### REQUIRED ACTION
Return the lines of the data below, from the one containing "Screen dimensions: 1000x848" through the very last, exactly and with both ends included; no pictures.

### MATERIAL FOR THE TASK
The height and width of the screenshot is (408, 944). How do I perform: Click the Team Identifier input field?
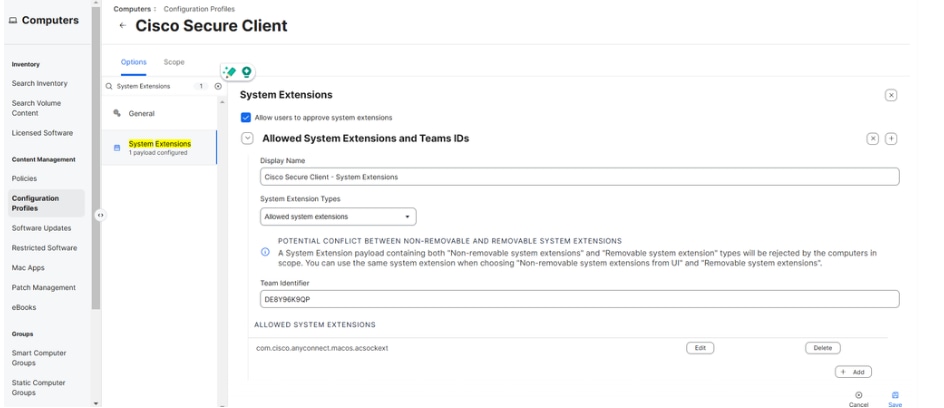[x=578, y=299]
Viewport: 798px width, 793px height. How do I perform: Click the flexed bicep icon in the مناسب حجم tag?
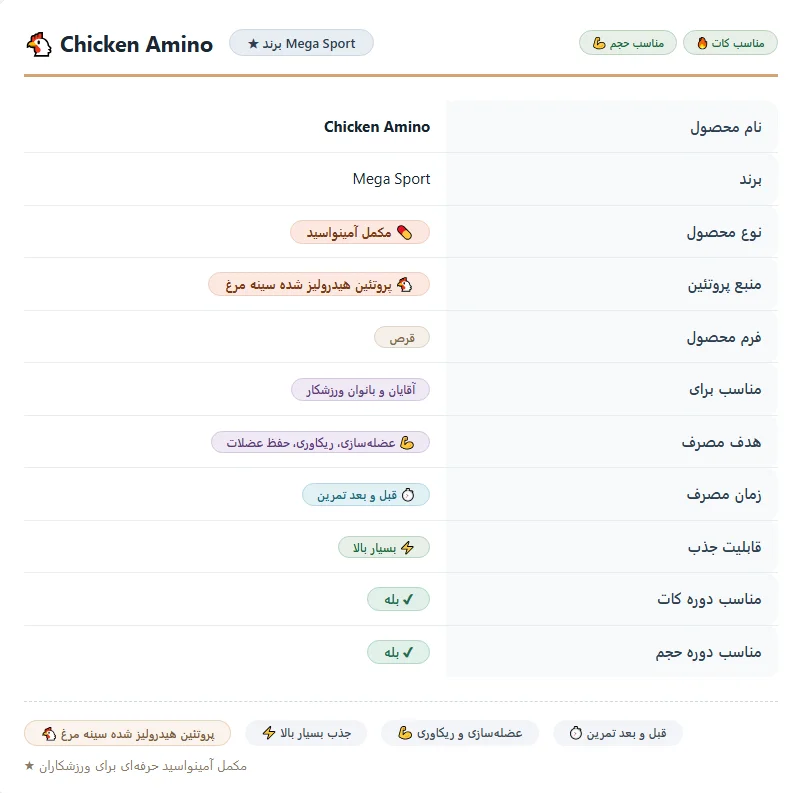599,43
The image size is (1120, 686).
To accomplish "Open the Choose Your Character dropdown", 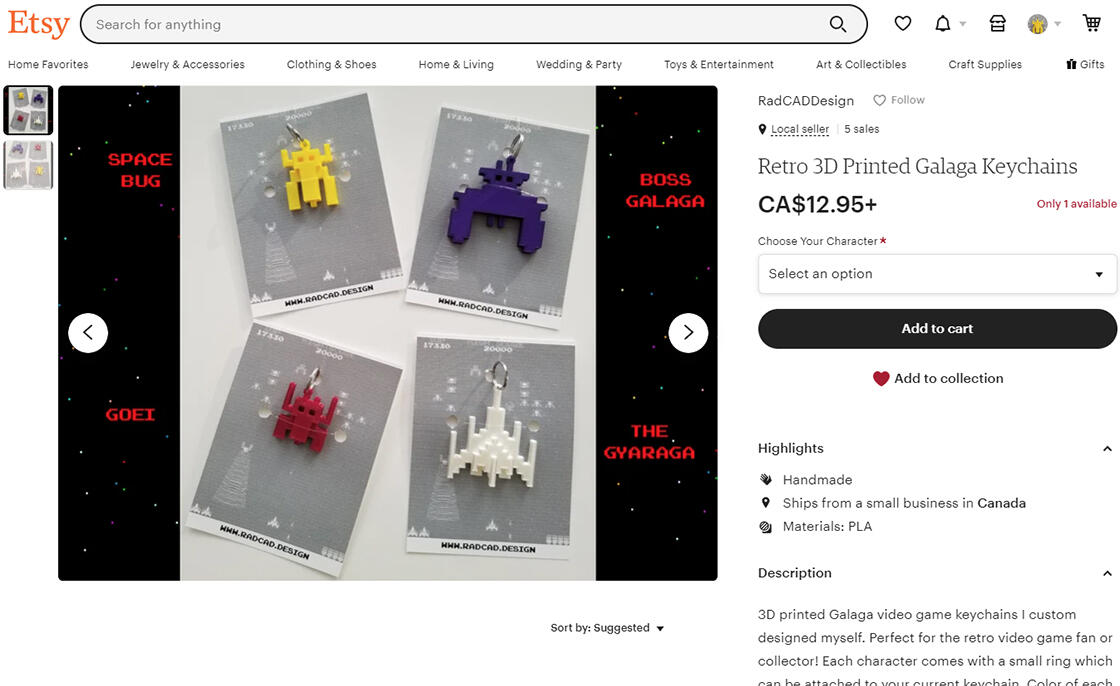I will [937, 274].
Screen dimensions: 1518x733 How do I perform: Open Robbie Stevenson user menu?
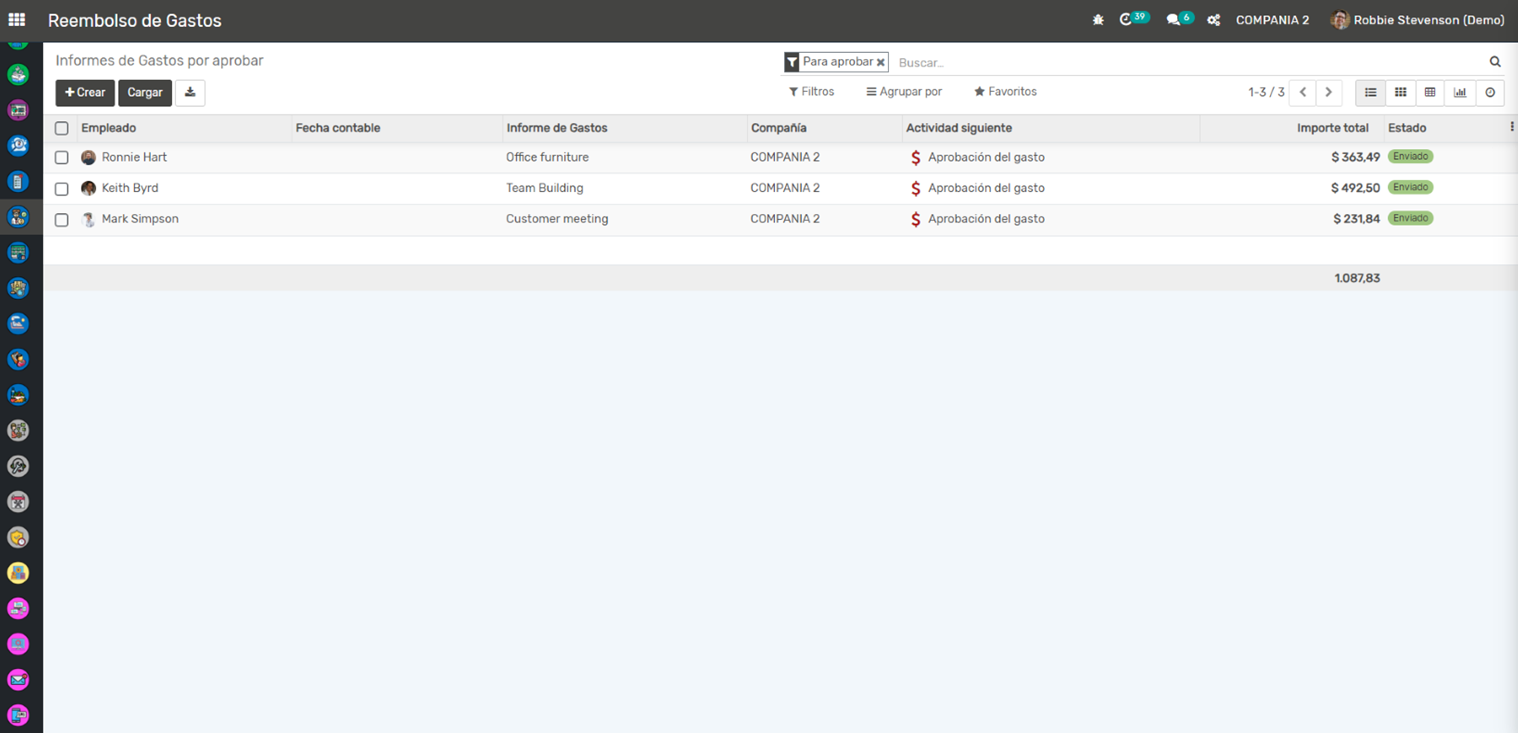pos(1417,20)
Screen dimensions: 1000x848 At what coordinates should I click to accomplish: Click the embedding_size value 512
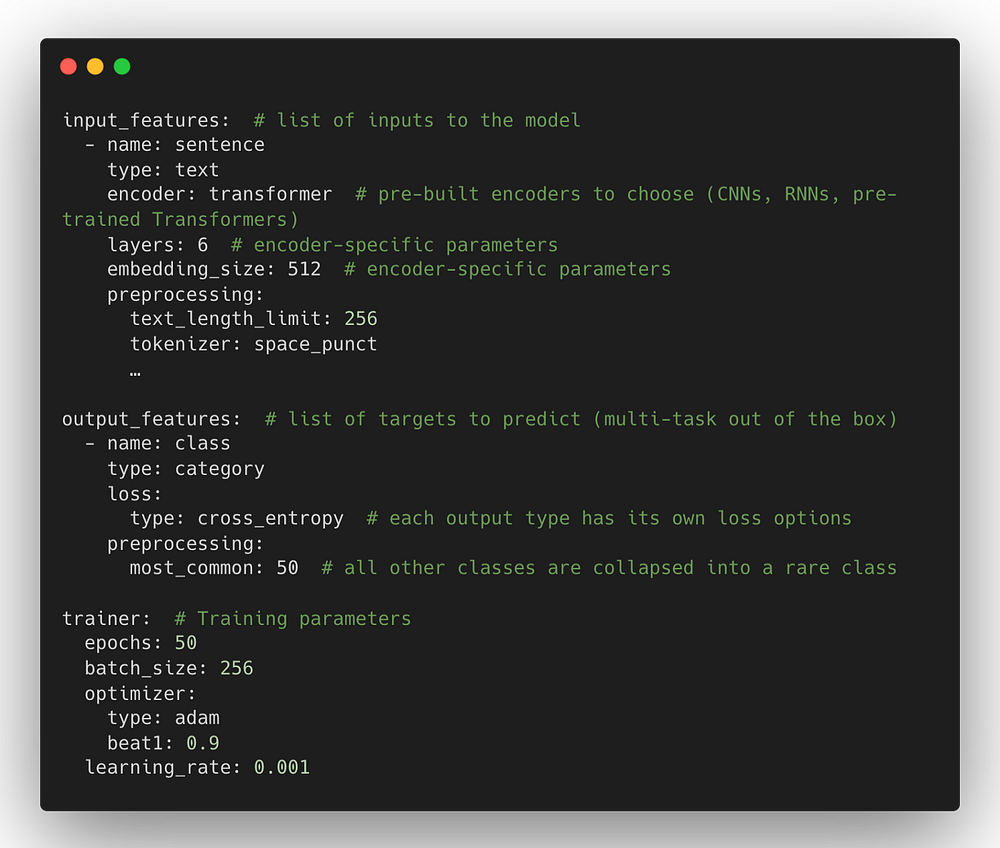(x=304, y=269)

### OUTPUT
Screen dimensions: 1000x848 At what coordinates should I click to accomplish: Click the embedding_size value 512
(x=304, y=269)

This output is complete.